Suppose a cylinder is launched on a horizontal frictional surface such that it has initial translational velocity $v$ and zero angular velocity. the kinetic friction would be applied between the contact points of the cylinder and the surface, opposite to the direction of the translational motion. This kinetic frictional force will simultaneously apply torque on the cylinder (which will increase its angular velocity) and decrease the translational velocity till the cylinder satisfy the condition for pure rolling($V=RW$). when the condition for pure rolling is satisfied, the relative velocity between the contact points and surface would be zero and this there would be static friction between the contact points and the surface.
My confusion is that why is static friction necessary for pure rolling instead of kinetic friction. Static friction is applied when the object satisfies the condition for pure rolling ($V=RW$). The static friction does not increase or decrease, both translational and angular velocity. Kinetic friction on the other hand ensures that the object follows the condition for pure rolling on a horizontal frictional surface.
According to my understanding, if an object is launched on a frictionless surface such that it initially satisfies the condition for pure rolling, then the object would continue to be in pure rolling motion even in the absence of static friction(static friction=0 because µ=0), thus the static friction is not necessary for pure rolling. But if an object is launched on a frictionless surface such that it initially does not satisfy the condition for pure rolling, then the motion of the object would not be transformed into pure rolling due to absence of kinetic friction. Can you explain that why is the static friction is called to be necessary for pure rolling of an object instead of kinetic friction?
Best Answer
The short answer has already been given to you in some of other answers. Pure rolling involves no slipping and kinetic friction only exists where there is slipping.
That said, kinetic friction can play a role in establishing the conditions to initiate pure rolling and does play a role when there is "impure" rolling, i.e., a combination of rolling and slipping. I will attempt to explain by individually addressing a number of statements in your post.
Static friction may or may not be needed for the condition of pure rolling, depending on the circumstances, as discussed below.

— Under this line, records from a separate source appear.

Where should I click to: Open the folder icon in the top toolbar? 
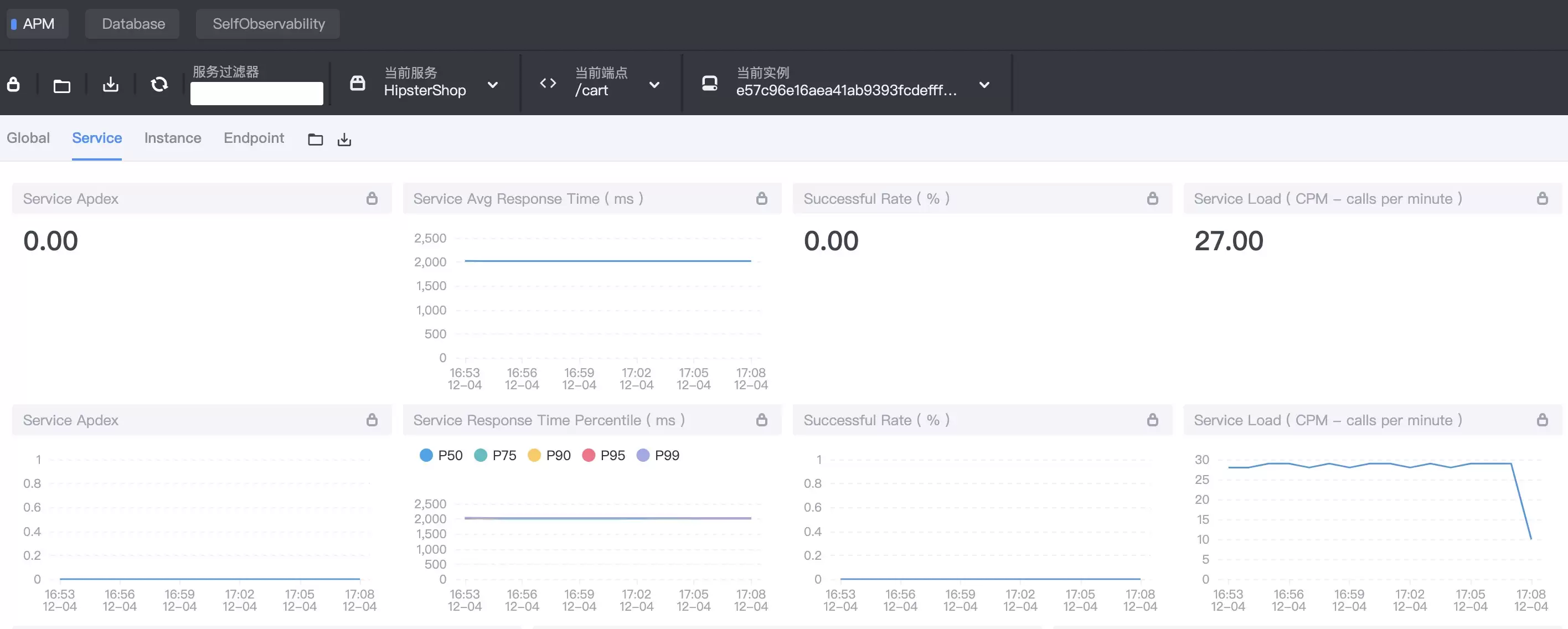pos(62,86)
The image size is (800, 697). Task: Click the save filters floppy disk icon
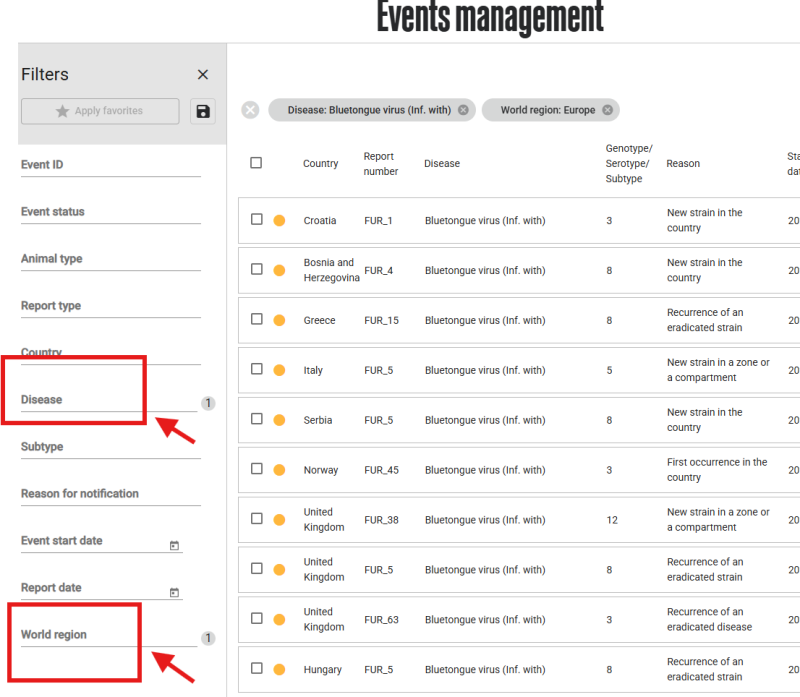coord(203,111)
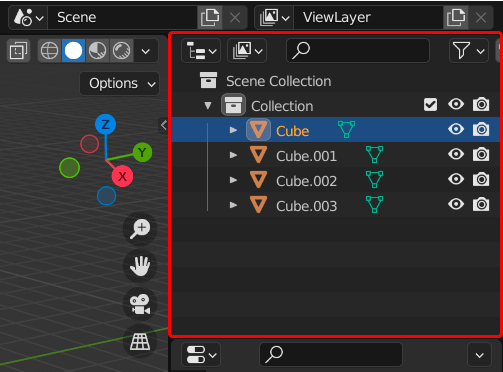
Task: Expand the Cube.001 tree item
Action: coord(233,155)
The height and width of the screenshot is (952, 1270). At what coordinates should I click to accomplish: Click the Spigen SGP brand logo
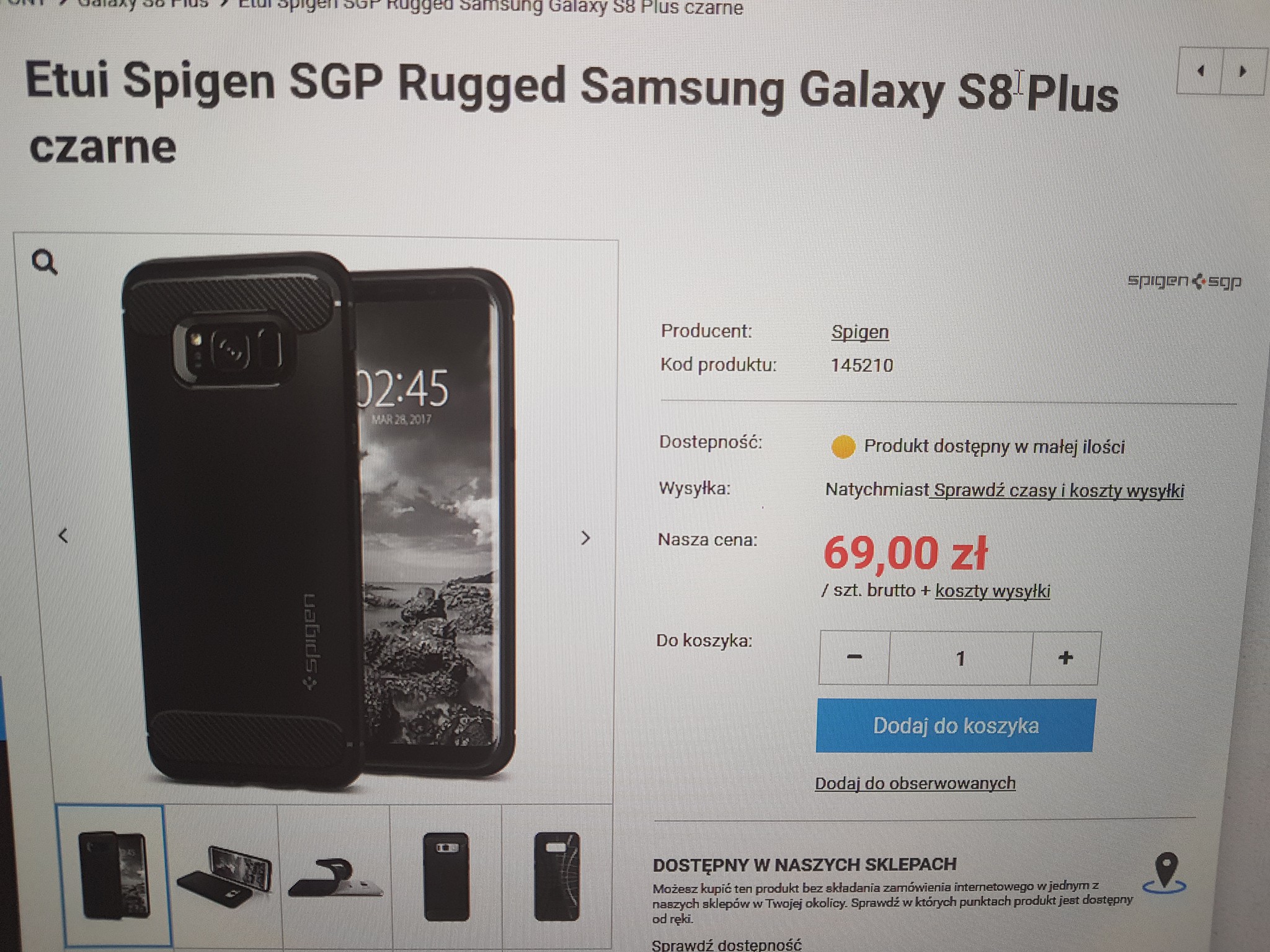pos(1184,281)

For the example you provided, static friction would not be needed for continued pure rolling once the condition $v=R\omega$ for pure rolling is satisfied. Exactly what happens will depend on whether or not the horizontal launching force continues to be applied or is removed after motion is initiated, as discussed below:
Once the launching force is removed, in the absence of other external forces (e.g., air drag, rolling resistance), the only horizontal force acting on the cylinder is kinetic friction which reduces $v$ and increases $\omega$ until the condition $v=R\omega$ for pure rolling occurs. At that point there is no kinetic friction (since there is no slipping during pure rolling). There is also no static friction since static friction only exists in opposition to an applied external force, of which there is none. The cylinder will continue to roll without slipping at constant $v$ and $\omega$ due to its inertia.

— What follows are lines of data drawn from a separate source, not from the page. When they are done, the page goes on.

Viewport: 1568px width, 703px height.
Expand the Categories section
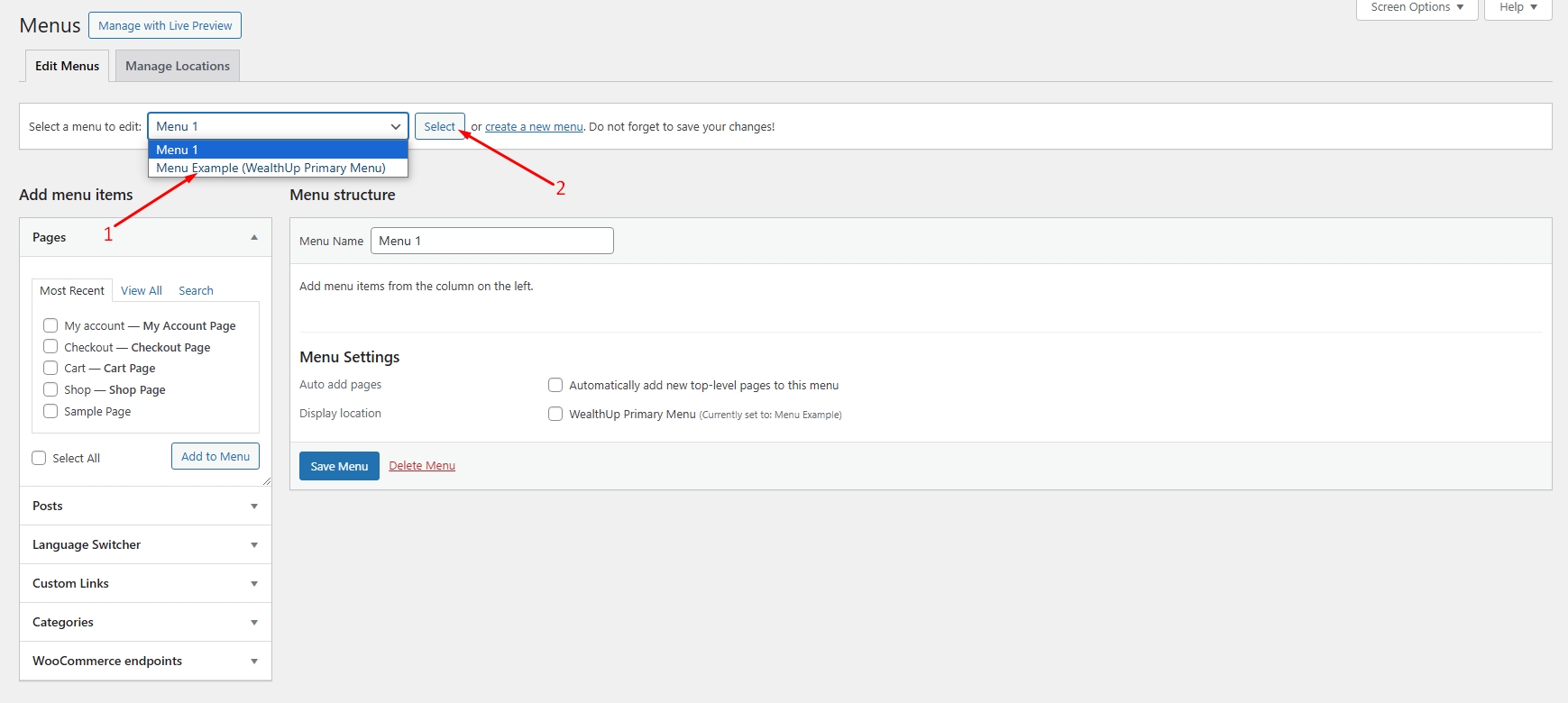coord(254,623)

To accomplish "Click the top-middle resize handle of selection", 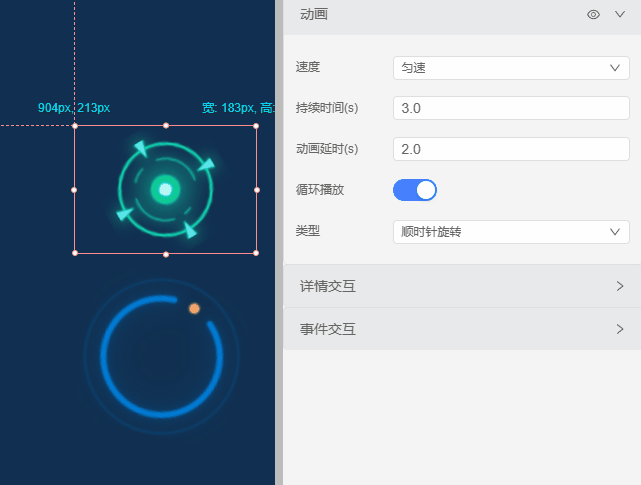I will point(166,126).
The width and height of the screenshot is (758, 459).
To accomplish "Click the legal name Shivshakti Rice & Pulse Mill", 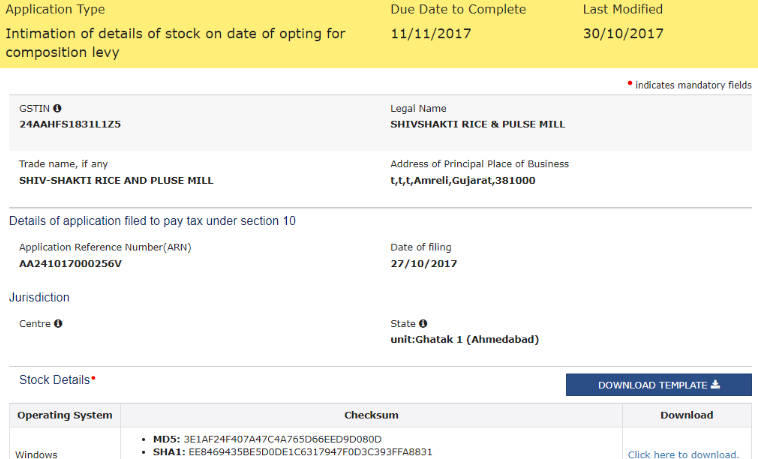I will (477, 124).
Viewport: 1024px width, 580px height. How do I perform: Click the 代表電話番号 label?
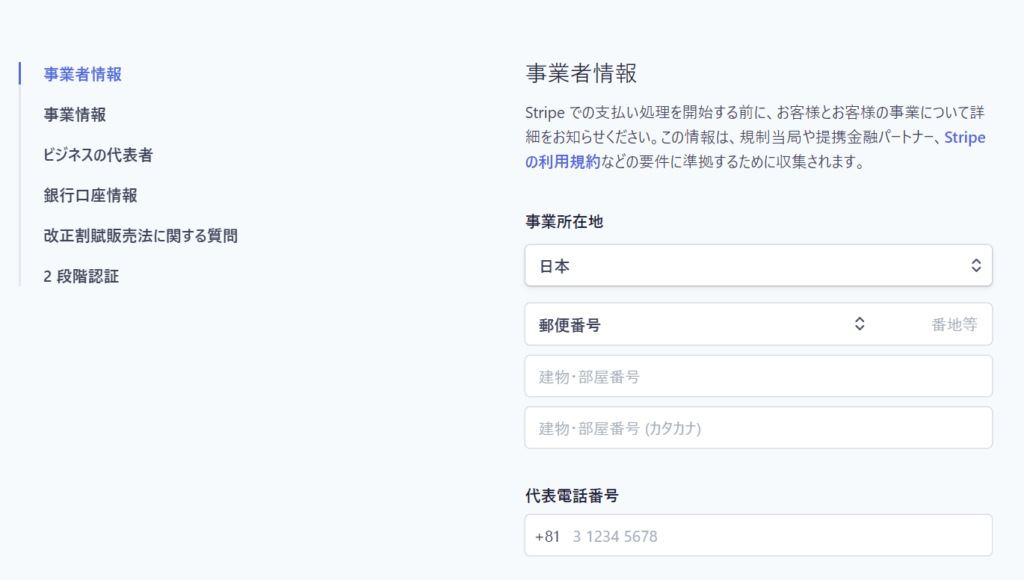(x=572, y=496)
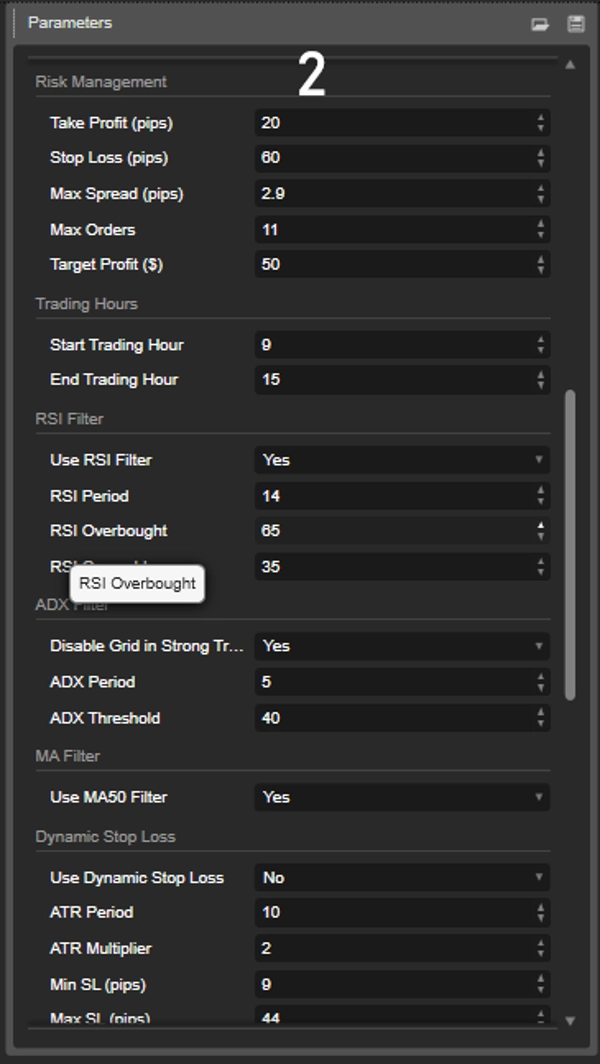Viewport: 600px width, 1064px height.
Task: Click the Stop Loss stepper arrows
Action: tap(541, 158)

Since the horizontal launching force caused slipping, that means the launching force exceeded the maximum possible static friction force of $\mu_{s}mg$ so that friction transitions to kinetic friction only. That leaves only the kinetic friction force and the horizontal launching force $F$ applied to the cylinder. You will now have a condition under which both slipping and rolling occurs, or "impure" rolling if you will, with the angular acceleration determined by the net torque about the COM.

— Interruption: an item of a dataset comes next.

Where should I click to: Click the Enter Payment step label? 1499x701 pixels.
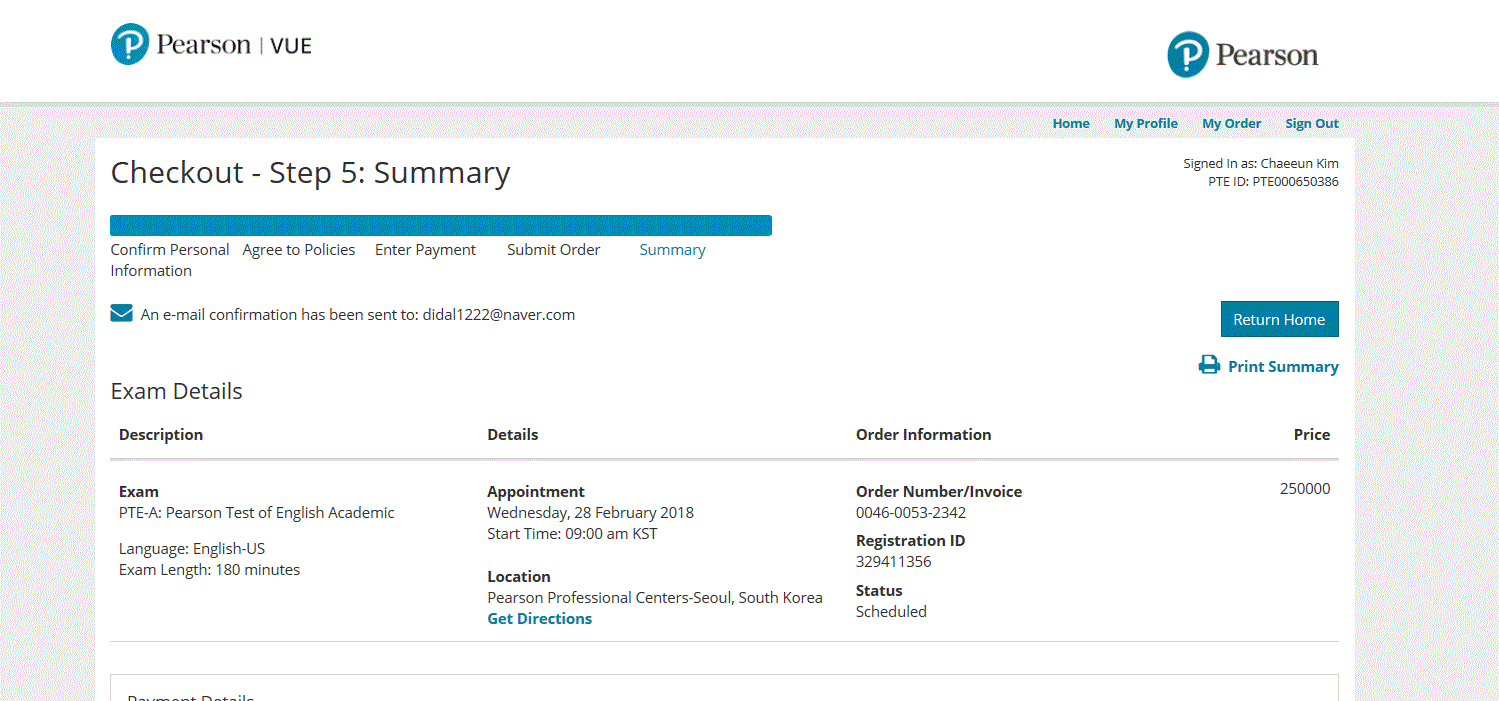425,250
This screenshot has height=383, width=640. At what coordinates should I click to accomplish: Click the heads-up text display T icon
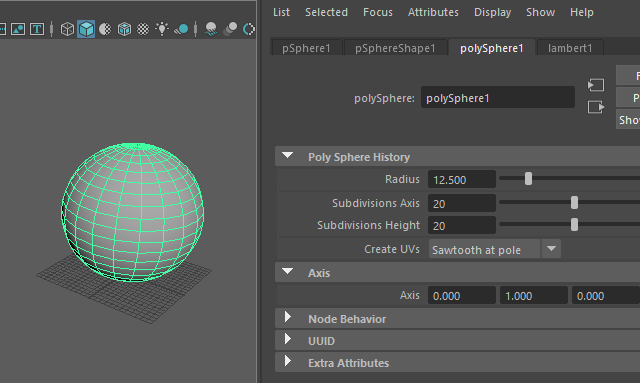coord(37,29)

As already pointed out static friction is not involved in the example you gave because the initial launching force exceeded the maximum possible static friction force. Only kinetic friction is involved during and following launching as long as there are no other external horizontal forces acting on the cylinder.
Now if, instead, the launching force did not exceed the maximum possible static friction force of $\mu_{s}mg$, then no slipping would occur and static friction would apply a torque about the COM. Once again, the angular acceleration would depend on the net torque about the COM. That, in turn, would depend on the location of the applied horizontal force relative to the COM.
Again, kinetic friction never insures pure rolling because kinetic friction only exists when there is slipping. Kinetic friction may insure a combination of rolling and slipping.
In order to initiate pure rolling of the cylinder on a frictionless surface, the applied horizontal force would need to generate a torque about the COM since there would be no friction force to generate a torque. That is, the applied horizontal force needs to be applied either above the COM to generate pure clockwise rolling, or below the COM to generate pure counter clockwise rolling. If it is applied to the COM the cylinder will simply slide without rolling.
The launch on a frictionless surface will not satisfy the condition for pure rolling only if the applied horizontal force is applied to the COM, since there would be no torque about the COM.
But kinetic friction can only initiate pure rolling by satisfying the condition $v=R\omega$. It cannot maintain pure rolling where friction is needed to maintain pure rolling. That's because kinetic friction only continues to exist if slipping is occurring. Only static friction maintains pure rolling where friction is needed to maintain pure rolling.
Hopefully my comments above taken together have answered your question.